神職とされる神主の最も大切な仕事は、神社を常に清廉な環境に保ち、守り続けていくことです。神社には、参拝などで多くの人が訪れます。それらのすべての人が気持ち良く参拝できるように、神社の管理や環境の維持などを行っています。実務としては、清掃や修繕などを毎日行っています。

神主の仕事は清掃に始まり、清掃に終わると言われています。ただ、清掃しているだけではなく、清掃しながらも常に境内の状態を観察しています。本殿や境内の破損や汚損を見つけた場合は、自ら修繕を行います。

時折、神社を訪れた時に、気持ちが洗われるような、そんな気持ちにさせてくれるのは、神主の仕事があってこそと言えます。

神主の一日

一日の仕事の中では、参拝者の対応や、物販、各種祈祷などを行うなど基本的には神社での仕事がほとんどです。また、お祓いや地鎮祭などの依頼も受けており、現地に出向いて儀式を行うのも仕事のひとつです。どんな環境であっても、人々が神と対峙できる環境を整え祈祷を行います。

そんな神主の一日の、具体的な流れを見てみましょう。

6:00 起床。身支度をし、神殿の扉を開けます。そして神様にご挨拶から1日が始まります。

6:15 神社の門を開けます。本殿、境内を清掃をはじめます。

6:45 「朝拝」でお祓いを受け、心身を清めます。

7:00 朝食をとります。

7:30 社務所でその日の祭祀の準備をします。

8:30 お供え物を受け取ります。

9:00 車に祭壇・各種用具・お供え物等を積み込み、祭祀の現場に出発します。

9:30 地鎮祭の現場に到着後、準備を開始します。

10:00 地鎮祭開始。

11:00 地鎮祭終了後、神社に戻り、昼食をとります。

13:00 来社した方の対応や、お守りやお札等を販売します。

15:30 境内の修繕等を行います。

17:00 本殿、境内の清掃をし閉門します。

17:30 「夕拝」を行い、神殿の扉を閉めます。

※上記は、あくまで一般的な例です

これで一日の業務が終了となります。

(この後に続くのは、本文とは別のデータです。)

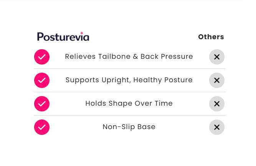Screen dimensions: 256x166
Task: Click the Posturevia logo
Action: pyautogui.click(x=63, y=37)
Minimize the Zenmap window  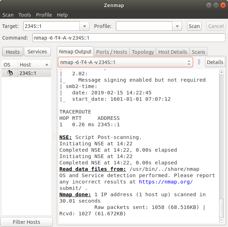(207, 5)
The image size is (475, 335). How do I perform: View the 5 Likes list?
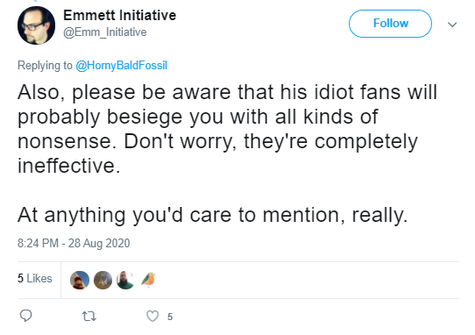(35, 278)
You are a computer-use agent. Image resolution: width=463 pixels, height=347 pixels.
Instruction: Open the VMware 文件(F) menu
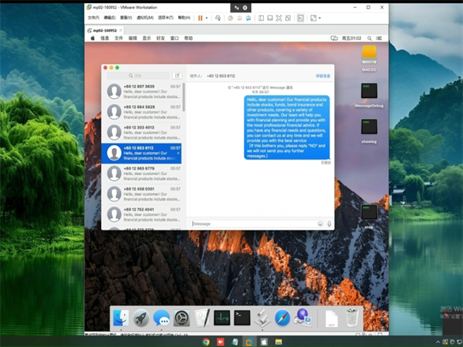(93, 17)
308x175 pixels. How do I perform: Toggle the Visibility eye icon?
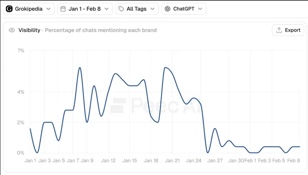pyautogui.click(x=12, y=30)
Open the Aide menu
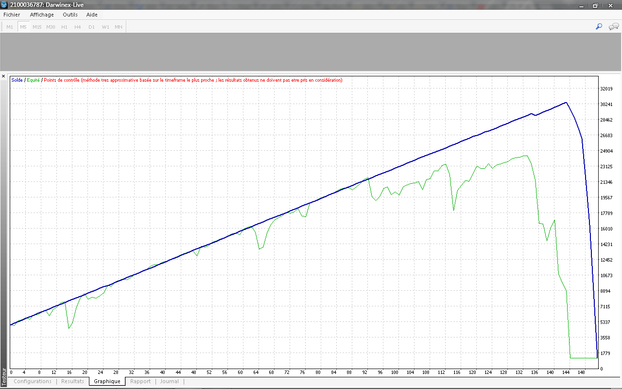The image size is (622, 389). click(92, 15)
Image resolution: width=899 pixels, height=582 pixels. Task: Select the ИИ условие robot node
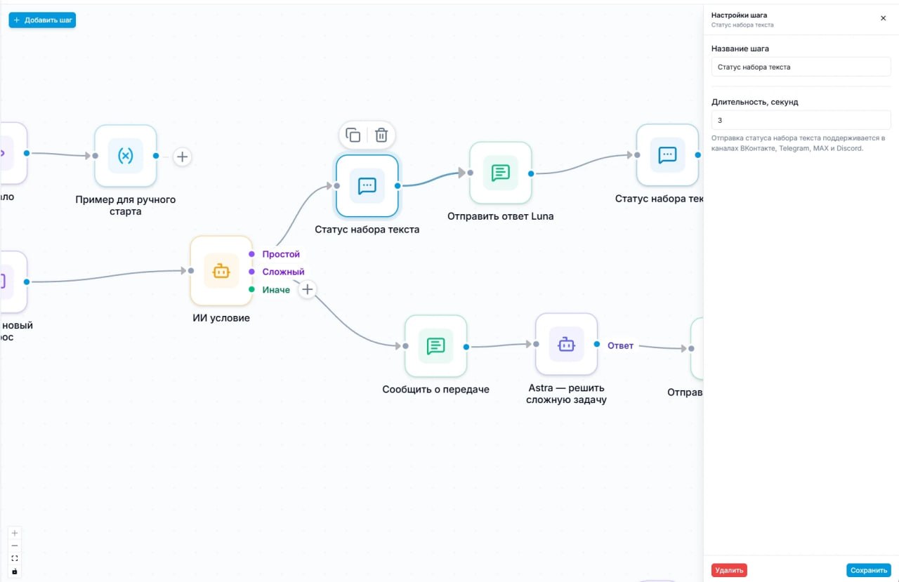[x=221, y=271]
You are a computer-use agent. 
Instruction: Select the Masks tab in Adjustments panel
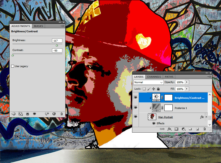(38, 26)
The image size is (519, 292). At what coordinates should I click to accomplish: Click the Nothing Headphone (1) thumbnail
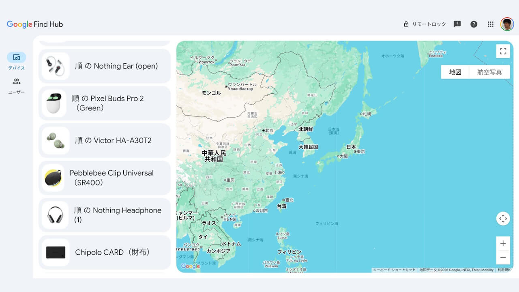[x=56, y=215]
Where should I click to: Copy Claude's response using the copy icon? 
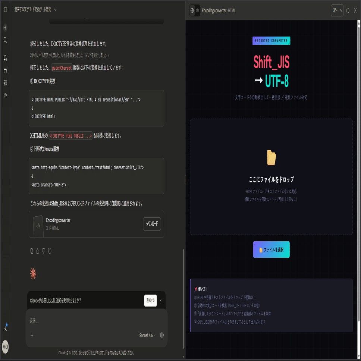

神道というのは信仰の有無に関わらず、実は日本人の文化・習慣として多く根付いています。例えば、初詣、合格祈願、安産祈願、お宮参りなどがその代表例です。

特に神主の仕事で多忙を極めるのは、大晦日から三が日にかけてです。また大きな祭祀の日にも多忙となります。その時期に関しては、アルバイトなどを雇う神社も多くあります。これらの歴史、儀式、作法などを一般の方にも分かりやすく広く伝えていくことも大切な職務の一つとされています。このように、神主の仕事は多岐にわたります。

神主の年収/勤務体系/福利厚生

実際の神主の仕事の年収や勤務体系などは、どのようになっているのでしょうか。

神主の年収はそれほど高くはありません。神社の収入は規模によって異なります。有名で規模が大きい神社は当然収入面でも大きくなりますが、国内のほとんどの神社は中小規模のため、収益もそれほど高くはありません。神社の主な収入源となるのは結婚式や七五三などの祈祷料やお守りやお札などの物販からの収益であるため、集客に大きく左右されるのです。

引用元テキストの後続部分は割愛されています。